On Denver’s last gasp effort to extend the game to a Playoff record fifth OT, McCollum intercepted Millsap’s home run pass and threw it high in the sky to let the clock expire.

The Blazers survived 68 minutes of basketball with a 140-137 victory.

When it was all said and done, the minutes totals in the box score looked worthy of a plaque in the Naismith Hall of Fame. Jokic tallied 33 points, 18 rebounds, and 14 assists in a game-high 65 minutes. Murray scored a team-high 34 points in 55 minutes.

On Portland’s side, McCollum carried his teammates with 41 points in 60 minutes. 24 of those points came during extra time, causing ESPN commentator Dave Pasch to exclaim in the third OT, “CJ McCollum can’t miss!” Lillard scored 28 in 58 minutes, Kanter pitched in 18 in 56 minutes, and Hood, the hero, scored 19 in a modest 23 minutes.

The Game 3 victory proved to be much needed for Portland as the second round series went a heated seven games. Portland would ultimately overcome Denver in Game 7 behind midrange daggers from McCollum, advancing to the franchise’s first Western Conference Finals since 2000. Although Portland would be swept by the Golden State Warriors, the Conference Finals appearance still remains the crowning achievement of the Lillard era.

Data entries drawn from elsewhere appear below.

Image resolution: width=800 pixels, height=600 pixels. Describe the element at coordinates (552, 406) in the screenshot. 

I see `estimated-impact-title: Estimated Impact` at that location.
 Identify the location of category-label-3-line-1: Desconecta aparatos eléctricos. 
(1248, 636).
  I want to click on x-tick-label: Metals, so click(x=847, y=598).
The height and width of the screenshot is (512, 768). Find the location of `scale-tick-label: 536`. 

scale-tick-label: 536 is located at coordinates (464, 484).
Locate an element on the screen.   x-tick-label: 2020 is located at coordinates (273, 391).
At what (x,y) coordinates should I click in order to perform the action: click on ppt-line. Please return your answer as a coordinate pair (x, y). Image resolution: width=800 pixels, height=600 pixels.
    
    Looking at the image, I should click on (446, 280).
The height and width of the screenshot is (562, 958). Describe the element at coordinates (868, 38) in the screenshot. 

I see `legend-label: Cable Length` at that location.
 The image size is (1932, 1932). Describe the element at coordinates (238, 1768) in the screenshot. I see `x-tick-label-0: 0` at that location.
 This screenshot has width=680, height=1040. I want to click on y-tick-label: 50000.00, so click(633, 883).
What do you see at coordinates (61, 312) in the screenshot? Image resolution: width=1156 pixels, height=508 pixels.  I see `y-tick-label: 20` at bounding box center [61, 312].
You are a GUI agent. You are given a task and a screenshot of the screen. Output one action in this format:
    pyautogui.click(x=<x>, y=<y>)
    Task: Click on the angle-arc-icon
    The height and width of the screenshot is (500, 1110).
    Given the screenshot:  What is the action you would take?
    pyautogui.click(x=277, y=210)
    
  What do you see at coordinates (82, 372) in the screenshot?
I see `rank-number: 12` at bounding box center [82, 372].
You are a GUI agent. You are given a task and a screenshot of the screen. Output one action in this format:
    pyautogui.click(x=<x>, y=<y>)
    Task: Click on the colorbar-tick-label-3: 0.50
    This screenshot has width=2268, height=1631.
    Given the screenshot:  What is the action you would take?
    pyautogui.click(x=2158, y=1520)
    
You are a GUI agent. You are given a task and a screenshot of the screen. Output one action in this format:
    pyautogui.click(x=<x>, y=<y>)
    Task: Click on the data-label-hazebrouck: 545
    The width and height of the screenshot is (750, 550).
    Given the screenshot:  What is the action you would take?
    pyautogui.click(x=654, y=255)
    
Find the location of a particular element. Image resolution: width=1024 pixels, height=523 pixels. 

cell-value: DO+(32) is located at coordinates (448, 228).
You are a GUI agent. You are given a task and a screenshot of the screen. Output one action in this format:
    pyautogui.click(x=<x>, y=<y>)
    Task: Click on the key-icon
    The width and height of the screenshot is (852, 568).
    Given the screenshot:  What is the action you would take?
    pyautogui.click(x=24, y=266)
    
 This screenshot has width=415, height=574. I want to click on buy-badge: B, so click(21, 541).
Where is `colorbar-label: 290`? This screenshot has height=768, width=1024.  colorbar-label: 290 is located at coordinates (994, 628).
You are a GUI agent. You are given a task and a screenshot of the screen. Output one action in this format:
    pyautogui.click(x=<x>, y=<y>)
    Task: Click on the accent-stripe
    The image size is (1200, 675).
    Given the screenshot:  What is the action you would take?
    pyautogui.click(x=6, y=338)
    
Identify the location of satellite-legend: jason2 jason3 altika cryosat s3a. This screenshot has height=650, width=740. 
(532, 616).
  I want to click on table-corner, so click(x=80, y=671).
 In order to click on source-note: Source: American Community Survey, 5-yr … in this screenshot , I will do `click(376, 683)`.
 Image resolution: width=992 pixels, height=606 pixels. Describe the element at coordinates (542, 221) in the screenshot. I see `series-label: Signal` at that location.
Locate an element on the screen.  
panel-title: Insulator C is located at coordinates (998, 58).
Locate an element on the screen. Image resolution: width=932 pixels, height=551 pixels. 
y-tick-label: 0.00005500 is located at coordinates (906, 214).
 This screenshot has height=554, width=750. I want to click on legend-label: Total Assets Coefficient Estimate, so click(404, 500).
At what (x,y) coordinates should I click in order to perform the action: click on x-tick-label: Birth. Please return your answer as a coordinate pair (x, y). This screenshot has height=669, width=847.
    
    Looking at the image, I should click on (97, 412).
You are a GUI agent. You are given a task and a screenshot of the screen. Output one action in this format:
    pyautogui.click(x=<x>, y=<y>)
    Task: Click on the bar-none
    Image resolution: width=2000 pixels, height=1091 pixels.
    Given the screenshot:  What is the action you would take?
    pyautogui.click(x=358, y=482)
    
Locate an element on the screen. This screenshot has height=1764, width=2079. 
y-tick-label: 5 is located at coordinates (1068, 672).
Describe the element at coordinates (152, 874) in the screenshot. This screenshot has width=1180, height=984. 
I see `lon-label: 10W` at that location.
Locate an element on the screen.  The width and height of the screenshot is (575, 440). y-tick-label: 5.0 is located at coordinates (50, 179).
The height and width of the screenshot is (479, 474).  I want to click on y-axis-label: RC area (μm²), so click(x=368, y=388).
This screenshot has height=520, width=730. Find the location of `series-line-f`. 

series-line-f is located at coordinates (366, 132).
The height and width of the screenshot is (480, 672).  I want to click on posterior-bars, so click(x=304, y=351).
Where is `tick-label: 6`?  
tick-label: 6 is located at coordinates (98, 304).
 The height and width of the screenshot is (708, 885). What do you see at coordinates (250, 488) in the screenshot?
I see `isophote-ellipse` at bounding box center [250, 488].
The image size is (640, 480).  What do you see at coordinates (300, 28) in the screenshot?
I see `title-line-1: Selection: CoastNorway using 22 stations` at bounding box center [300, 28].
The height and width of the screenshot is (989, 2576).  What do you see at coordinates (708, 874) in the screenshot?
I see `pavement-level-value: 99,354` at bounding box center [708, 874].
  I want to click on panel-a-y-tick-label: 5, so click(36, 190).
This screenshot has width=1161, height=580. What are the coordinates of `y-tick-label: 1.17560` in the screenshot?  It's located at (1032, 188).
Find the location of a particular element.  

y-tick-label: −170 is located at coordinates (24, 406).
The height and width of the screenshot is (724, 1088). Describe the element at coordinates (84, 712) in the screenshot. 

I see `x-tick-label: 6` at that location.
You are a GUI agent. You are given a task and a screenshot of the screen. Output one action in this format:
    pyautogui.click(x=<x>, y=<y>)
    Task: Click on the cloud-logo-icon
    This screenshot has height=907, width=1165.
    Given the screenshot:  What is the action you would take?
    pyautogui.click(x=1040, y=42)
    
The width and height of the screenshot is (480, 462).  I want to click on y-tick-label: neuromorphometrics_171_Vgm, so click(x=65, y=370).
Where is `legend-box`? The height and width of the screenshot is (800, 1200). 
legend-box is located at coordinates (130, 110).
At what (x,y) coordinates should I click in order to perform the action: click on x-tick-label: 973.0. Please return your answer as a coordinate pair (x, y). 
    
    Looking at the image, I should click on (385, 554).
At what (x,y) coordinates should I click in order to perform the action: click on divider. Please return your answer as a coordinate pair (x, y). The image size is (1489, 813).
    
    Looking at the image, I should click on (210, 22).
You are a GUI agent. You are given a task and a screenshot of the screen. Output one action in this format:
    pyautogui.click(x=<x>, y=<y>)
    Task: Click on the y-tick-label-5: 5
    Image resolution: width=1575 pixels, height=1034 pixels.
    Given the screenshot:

Three years later, the band has been broken up. Hood’s breakout play in the Denver series led to visions of him being a long-term core piece. A ruptured Achilles the following season ended his moment in the Sun far too soon and he was later shipped out of town, preceded or followed by almost everybody else. Only three players from the 2019 roster remain: Lillard, Jusuf Nurkic, and Anfernee Simons.

Still, the 2019 Game 3 marathon at the Moda remains one of those eternal memories stashed away in the Rip City vault.